For employers with 25 or fewer employees, the same changes phase in later over four years, between 2022 and 2025. The bill, however, does not specify how the number of employees should be calculated. Accordingly, that aspect may lead to confusion, especially with seasonal fluctuations in agricultural employment.
In addition to the eventual requirement of paying overtime at one and a half times an employee’s regular rate, after eight hours in a workday or 40 hours in a workweek, agricultural employers will have to pay double time after 12 hours in a workday. On the seventh consecutive day of work in a workweek, employers still will have to pay overtime at one and a half times an employee’s regular rate for the first eight hours of work, followed by double time after eight hours.

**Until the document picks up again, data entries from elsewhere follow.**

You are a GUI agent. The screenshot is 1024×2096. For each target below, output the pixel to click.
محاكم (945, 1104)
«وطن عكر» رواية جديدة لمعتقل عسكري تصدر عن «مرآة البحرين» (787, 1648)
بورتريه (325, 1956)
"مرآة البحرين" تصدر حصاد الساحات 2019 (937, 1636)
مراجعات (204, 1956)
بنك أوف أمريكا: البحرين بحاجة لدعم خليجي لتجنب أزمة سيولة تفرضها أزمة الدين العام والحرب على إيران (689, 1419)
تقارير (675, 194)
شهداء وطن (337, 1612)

The new law grants the Governor authority to suspend the scheduled increases, if the Governor suspends California’s impending minimum wage increases. That law allows two suspensions based on economic circumstances.
As noted, AB 1066 eliminated the exemption of agricultural workers for certain wage and hour requirements in the Labor Code. Under this change, Labor Code section 512’s meal period requirements now will apply. They are different from the meal period requirements in Wage Order No. 14. The Labor Code requires that an employer “provide” a meal period within the first five hours of work; the wage order requires an employer to “authorize and permit” a meal period after five hours of work. The wage order also has no provision for a second meal period, while the Labor Code requires providing one within 10 hours, unless mutually waived. Agricultural employees also now will be subject to the requirement that they receive one day’s rest in seven, or the equivalent of that many days off in a month.
AB 1066 represents an extremely significant change for California’s large agricultural industry and its employees. Employers will need to carefully consider these change and possible strategies. Not surprisingly, the California Department of Industrial Relations estimated a 10 to 20 percent increase in wage claims as a result, with confusion likely for employers and employees.